» **Work to complete**
The entries below are to be repeated verbatim, in full.

» **Data for this task**

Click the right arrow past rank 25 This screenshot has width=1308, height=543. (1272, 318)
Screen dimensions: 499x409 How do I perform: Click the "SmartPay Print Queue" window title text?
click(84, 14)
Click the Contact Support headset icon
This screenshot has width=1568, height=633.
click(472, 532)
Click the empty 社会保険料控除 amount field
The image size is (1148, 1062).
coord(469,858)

» **Exercise result**
Click the right arrow past rank 25 This screenshot has width=1308, height=543. (1272, 318)
Screen dimensions: 499x409 How do I perform: Click the "SmartPay Print Queue" window title text?
click(84, 14)
Click the Contact Support headset icon
This screenshot has width=1568, height=633.
click(472, 532)
Click the empty 社会保険料控除 amount field
The image size is (1148, 1062).
coord(469,858)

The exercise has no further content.